> TASK STATEMENT: Leave out every picture, then transcribe the rest of the listing exactly.

> SUPPLIED ENTRIES:
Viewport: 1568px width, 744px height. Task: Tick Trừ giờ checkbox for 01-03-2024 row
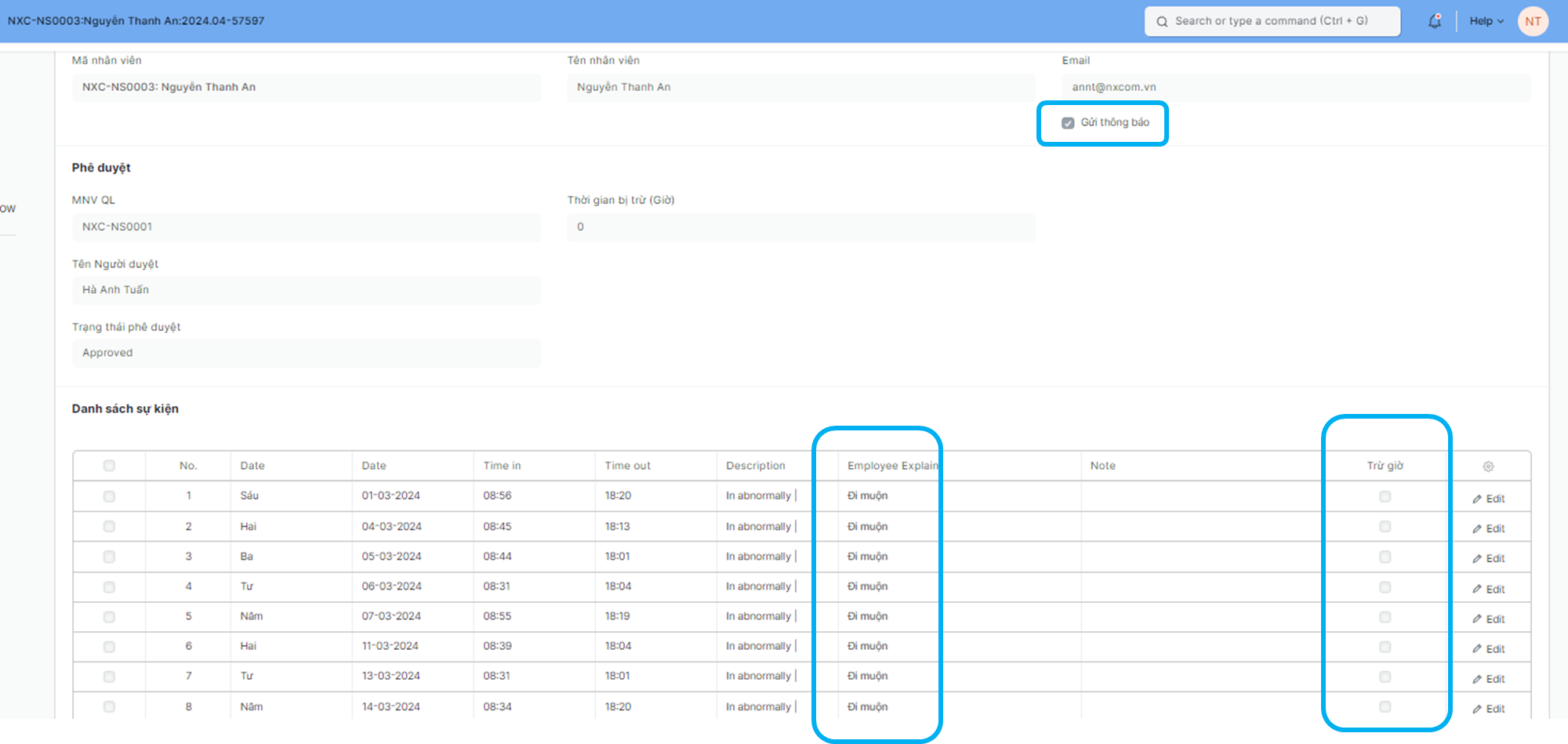(x=1385, y=496)
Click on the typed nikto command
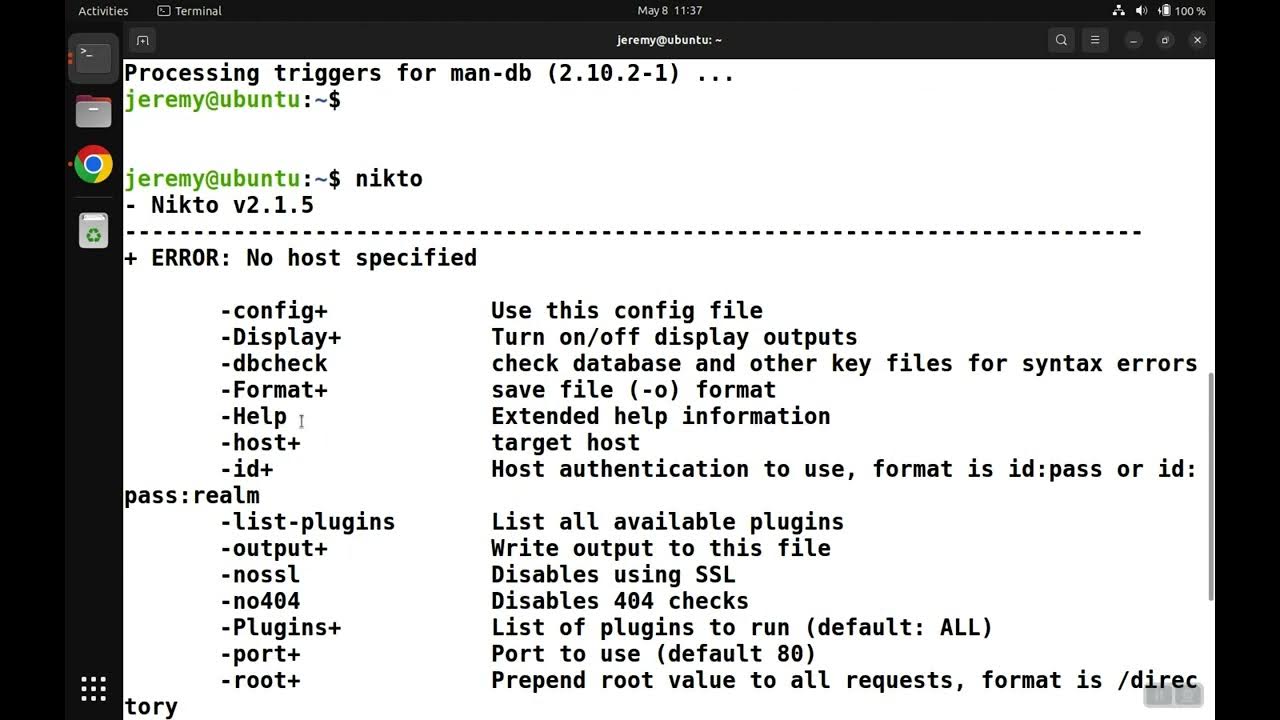 click(389, 179)
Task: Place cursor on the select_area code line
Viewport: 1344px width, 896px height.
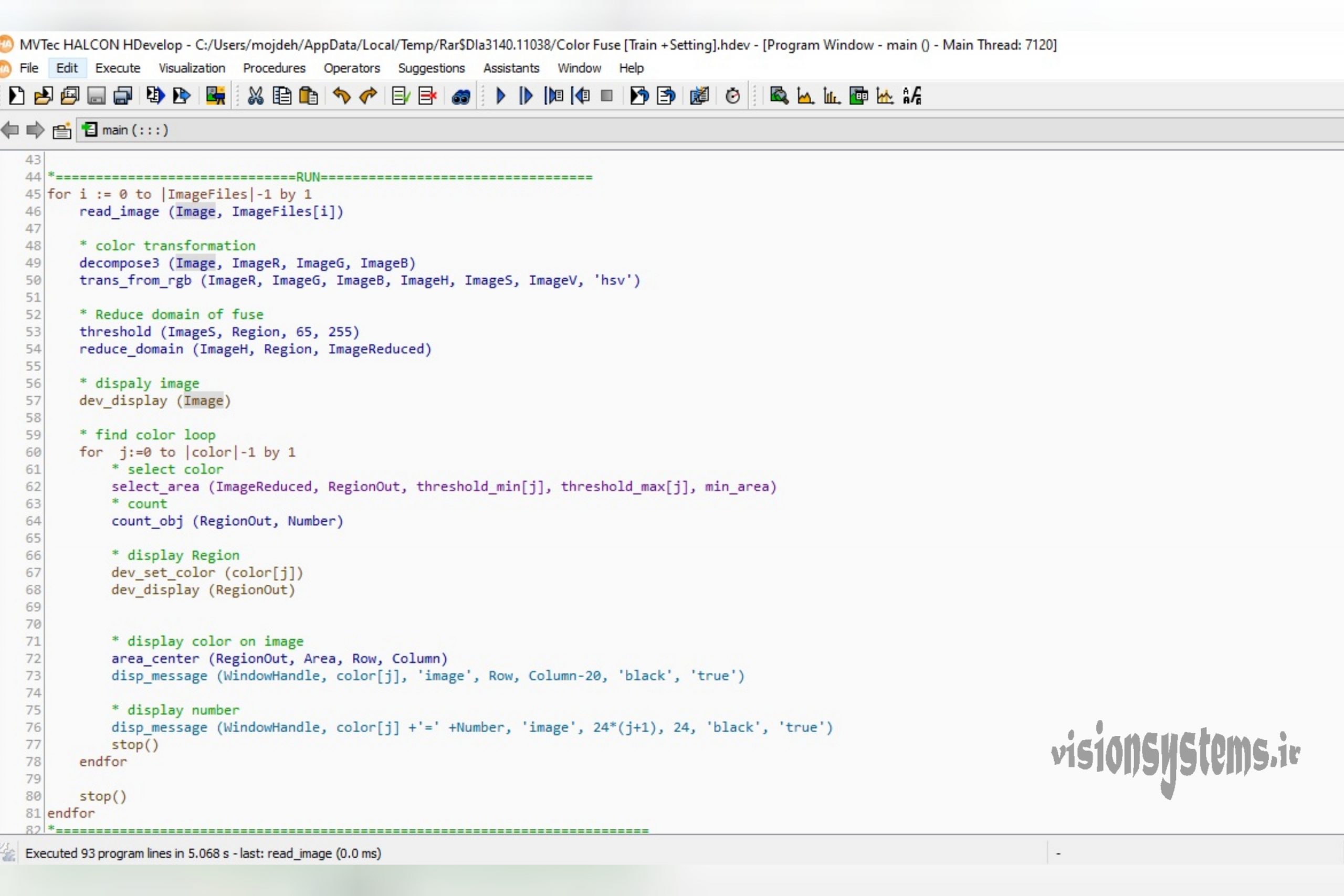Action: [444, 487]
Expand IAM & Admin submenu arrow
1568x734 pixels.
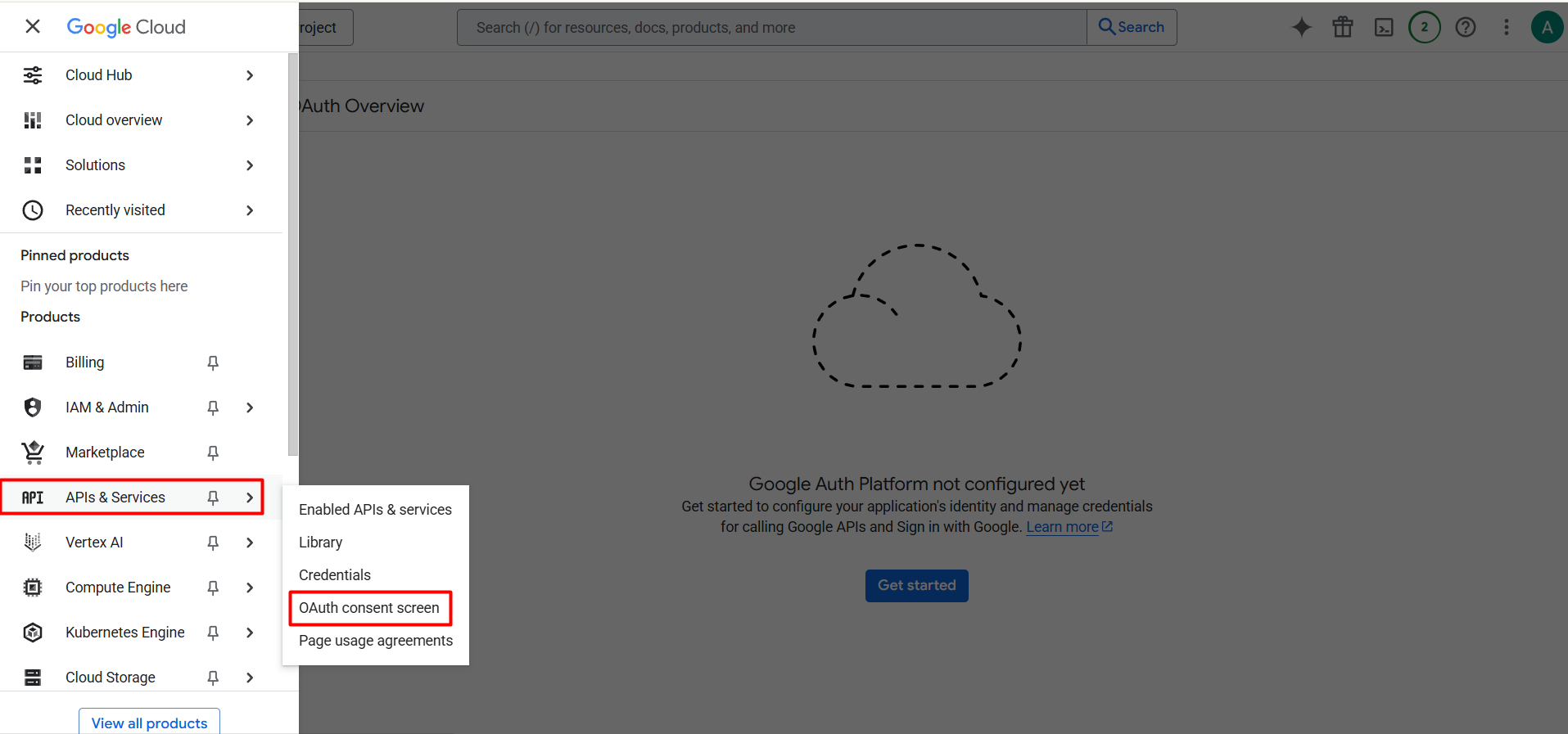coord(250,408)
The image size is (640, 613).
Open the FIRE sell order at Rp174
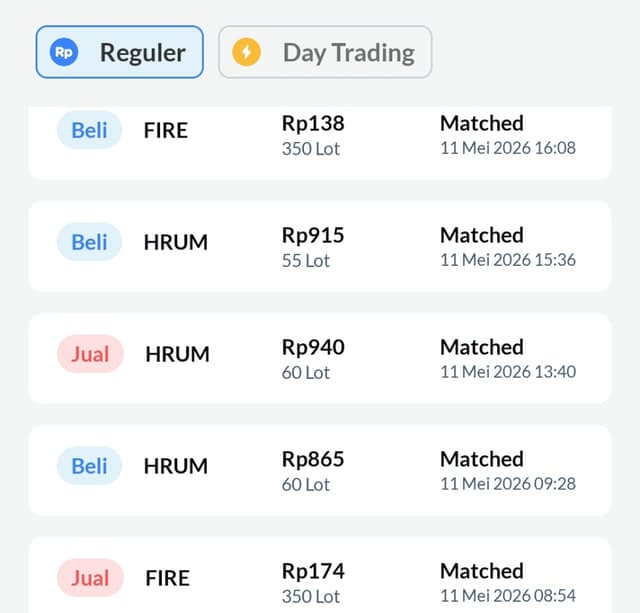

> SOLUTION FOR THIS EXERCISE:
Viewport: 1568px width, 744px height. Task: Tick Trừ giờ checkbox for 01-03-2024 row
(x=1385, y=496)
Click on the typed nikto command
 click(389, 179)
Task: Place cursor on the select_area code line
Viewport: 1344px width, 896px height.
Action: [444, 487]
Expand IAM & Admin submenu arrow
1568x734 pixels.
coord(250,408)
The image size is (640, 613).
Open the FIRE sell order at Rp174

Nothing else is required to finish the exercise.